Ever notice how views from super high peaks are the least impressive? Looking down upon other summits, sometimes it harder to make out specific details. The most pleasing views come from the mid-sized peaks which are surrounded by larger peaks. This is the case with Red Mountain. Red Mountain is a high point on Phelps Ridge, surrounded by the giants of the Entiat Range, some of the largest peaks in Washington State. Red Mountain is just 3 miles west of Mount Fernow, the highest peak in the Entiat Range. Honestly, the views from Red are some of the best I have seen in Washington. When you reach the summit, you won't want to leave.
Josh Lewis On The Summit
Red Mountain rises 2500 feet from the Phelps Creek drainage on the east side as well as the Chiwawa River basin to the west. The miners and early settlers of the area knew it as "Red Hill". The color of the rock comes from the erosion of disseminated pyrite. This peak is located just 10 miles east of the White Chuck center of volcanic activity, which is now Glacier Peak. Much of the rock in this area can be traced back to volcanic origins. Incredibly, sizable specimens of pumice rock can be found high on the western slopes of Red Mountain and perhaps elsewhere on Phelps Ridge.
The East Face
Cliff bands and rotten rock on the east face make the west face and north ridge the only feasible ascent routes. The view of the east face from Spider Meadows is an impressive sight. Most visitors to Chiwawa meadows and the Chiwawa River basin come for Fortress Mountain and Chiwawa Mountain. But many leave having climbed all three. Red Mountain is certainly the easiest of the group, but reaching the summit does require route finding skills as well as off-trail travel on loose rocks. Near the summit there is some very easy class 3 scrambling which some folks might insist is nothing more than class 2.
High On The West Face
West Face - Chiwawa River Basin
Take the Red Mountain trail. At 3.7 miles you will come to a junction where a smaller less developed trail cuts slightly downhill to the left. Continue forward on the larger trail and do not descend into the basin on the left. If you come to multiple switchbacks going uphill, you are going in the right direction. This trail follows the old Red Mountain road which was used for access to mining claims.
The Summit Block
There will be a few creek crossings, even late in summer. After the last switchback in the road, at 5950 feet, there will be a large open meadow on the uphill side of the road. This is the best place to head uphill. During the summer this meadow is home to many species of wildflowers. At the head of the meadow are some small cliffs. Before the cliffs, cut to the left onto the minor ridge. Ascend through some trees and small bushes until you reach the loose open rock above.
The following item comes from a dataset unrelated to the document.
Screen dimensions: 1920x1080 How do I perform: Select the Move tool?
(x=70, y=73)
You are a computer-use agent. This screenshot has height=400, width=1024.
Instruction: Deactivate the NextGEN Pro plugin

If you are interested, watch for bits and pieces of light grey colored pumice in this area. Continue to ascend loose rock until reaching the ridge crest. Here, views of the popular Entiat peaks to the east, really start to open up, while the views to the west were already good. Turn north and walk/scramble to the summit.
Spider Gap, Bonanza Peak, Dumbell Mountain
North Ridge - Spider Meadows
I am not personally familiar with this route, so I will only give a rough outline from what is described in Beckey's Cascade Alpine Guide. Follow the Phelps Creek trail to the Spider Glacier and ascend in a southward direction over loose rocks to the saddle north of Red Mountain. Two gendarmes north of the summit can be bypassed. Continue to scramble to the summit.
Getting There / Driving Directions
Chiwawa River Basin
From Highway 2, look for the exit signs to Lake Wenatchee and then proceed to the bridge over the outlet stream from Lake Wenatchee and bear right. Find the signs to Chiwawa River Road and proceed to the end at about 24 miles.
From Highway 2, look for the exit signs to Lake Wenatchee and then proceed to the bridge over the outlet stream from Lake Wenatchee and bear right. Find the signs to Chiwawa River Road and proceed 23 miles to a fork. Turn right on Phelps Creek Trailhead Road and continue for another mile to the end.
Camping / Red Tape
Red Mountain Seen From Chiwawa Meadows
Camping is allowed in Spider Meadows and Chiwawa Basin.
Chiwawa Basin is a lush, unspoiled, alpine meadow, surrounded by high ridges and snowy peaks. Small groves of trees are scattered among wild grasses. The Chiwawa River winds through the valley and deer forage here in the mornings. It is an ideal camp spot. It's worth staying the night in this pristine environment even though Red Mountain can be done in a single day.
A trail head park pass required. There are a few fee stations on the Chiwawa River Road.
When To Go
A Deer In Chiwawa Meadows
You will want to wait until the Chiwawa River Road is melted out to Trinity and beyond. The trailhead is at 2,800 feet but it's pretty deep into the cascades so probably mid-June on the average year.